### STATED TASK
Rewrite the records from the line containing "listed (687, 1483)" down to the line containing "try [379, 1101]", changing "November" to "December" and keeping everything else the same. Leave out the pictures.

--*--

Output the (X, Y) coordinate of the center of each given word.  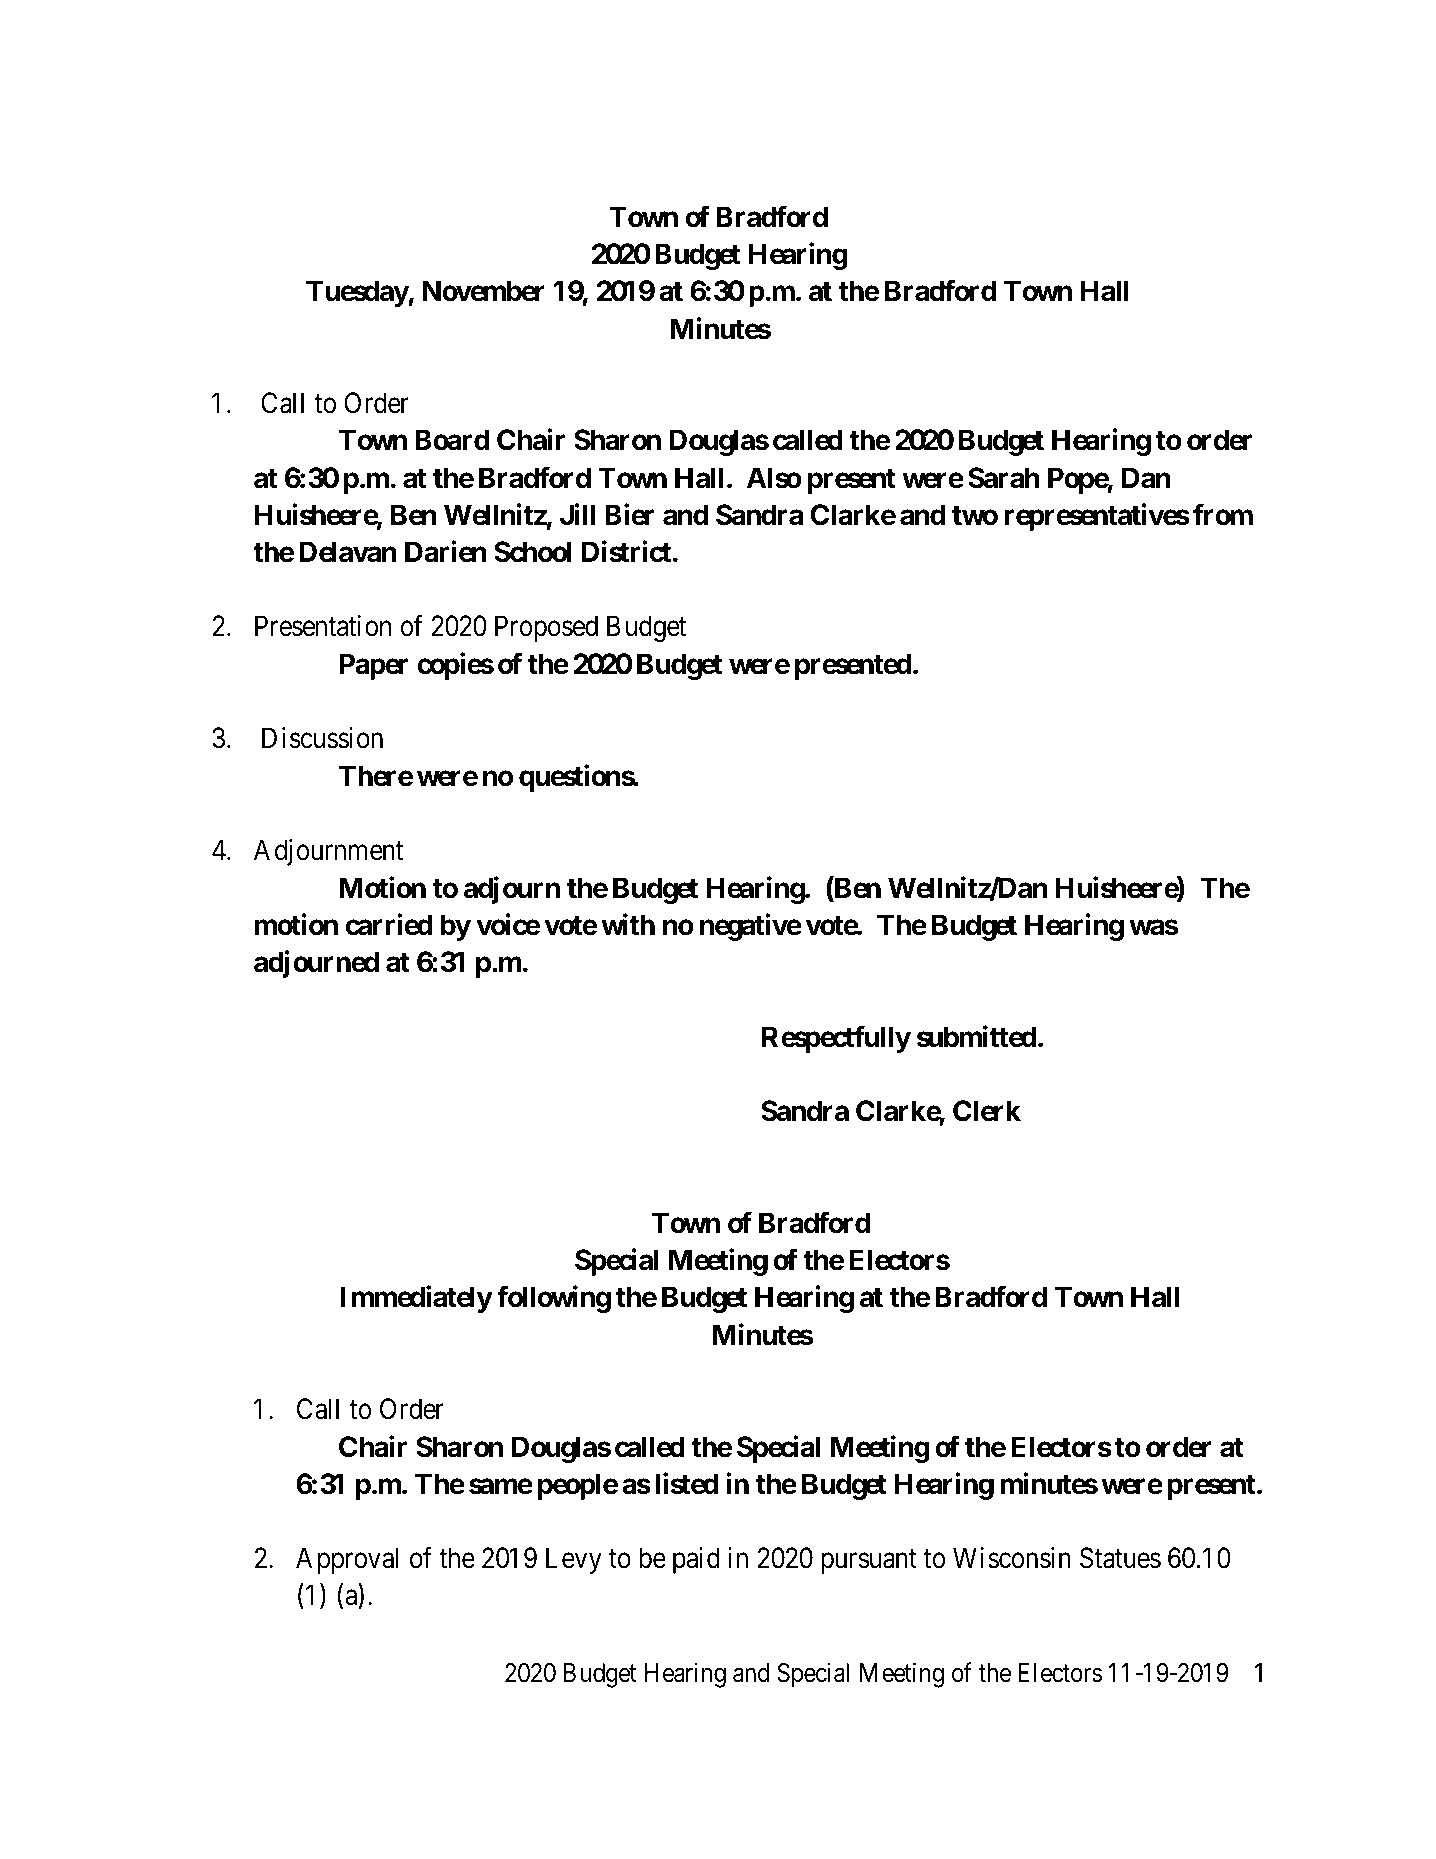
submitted (977, 1036)
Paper (373, 666)
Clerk (987, 1111)
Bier (629, 515)
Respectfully (836, 1039)
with (628, 924)
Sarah (1004, 478)
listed (687, 1483)
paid (696, 1560)
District (626, 552)
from (1223, 515)
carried (389, 925)
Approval (347, 1560)
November (484, 291)
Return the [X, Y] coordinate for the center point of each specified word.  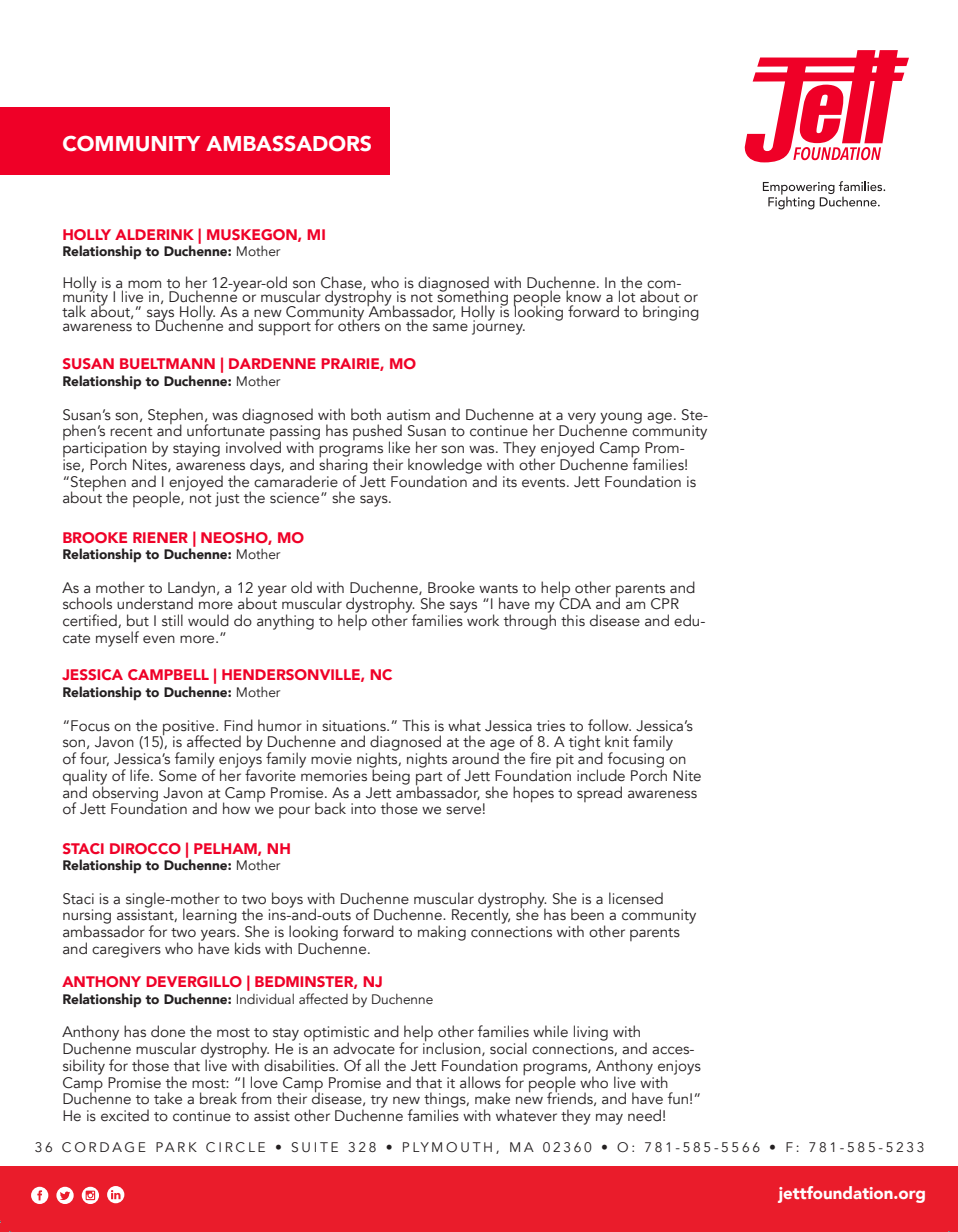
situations [355, 726]
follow [609, 725]
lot [627, 296]
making [442, 933]
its [510, 481]
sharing [343, 466]
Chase [342, 283]
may [609, 1119]
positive [189, 729]
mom [144, 284]
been [587, 914]
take [168, 1098]
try [379, 1101]
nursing [87, 918]
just [227, 499]
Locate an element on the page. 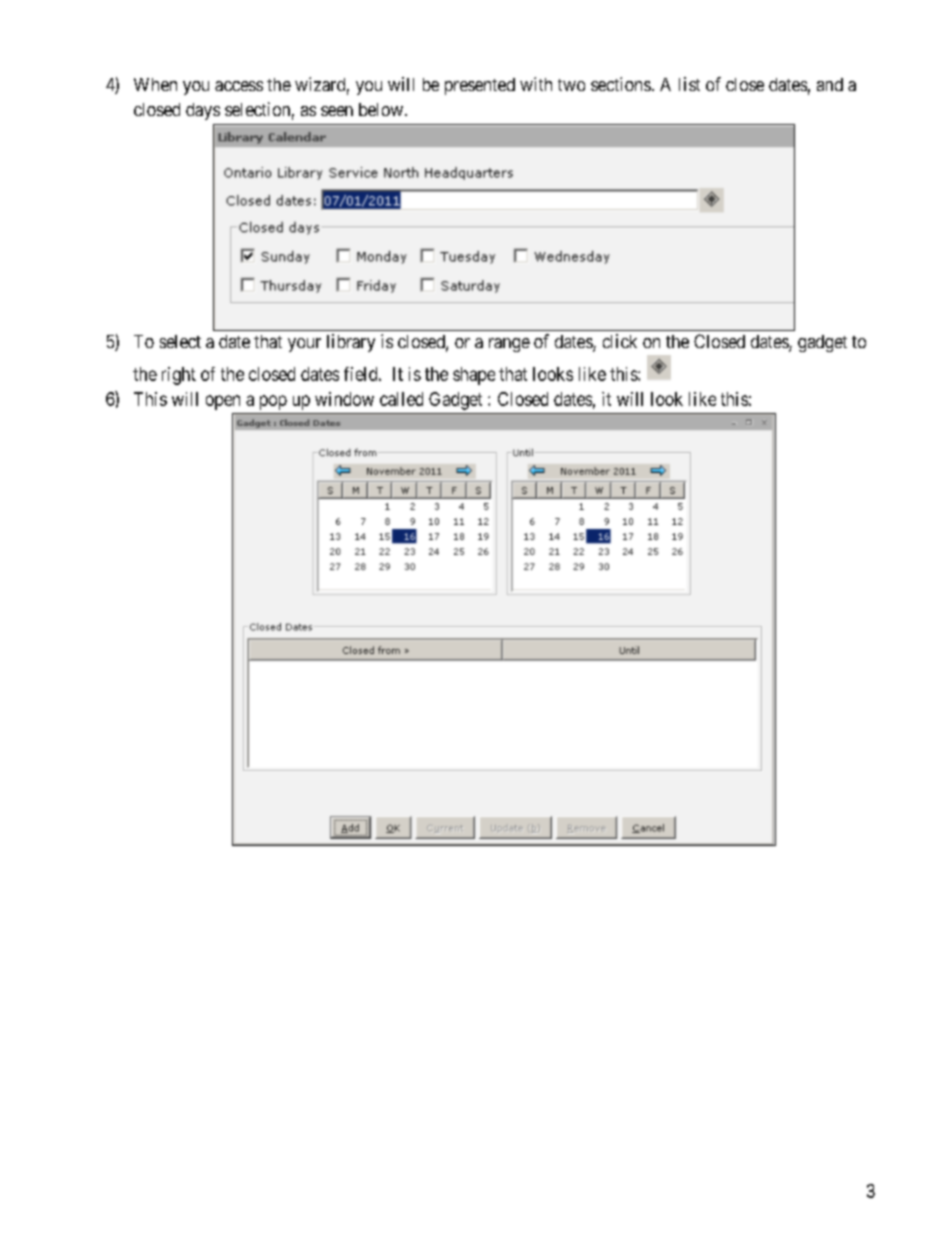 The height and width of the document is (1233, 952). open is located at coordinates (223, 402).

--*--

### THE RESULT
listed (687, 1483)
paid (696, 1560)
District (626, 552)
from (1223, 515)
carried (389, 925)
Approval (347, 1560)
December (484, 291)
Return the [X, Y] coordinate for the center point of each specified word.  
situations [355, 726]
follow [609, 725]
lot [627, 296]
making [442, 933]
its [510, 481]
sharing [343, 466]
Chase [342, 283]
may [609, 1119]
positive [189, 729]
mom [144, 284]
been [587, 914]
take [168, 1098]
try [379, 1101]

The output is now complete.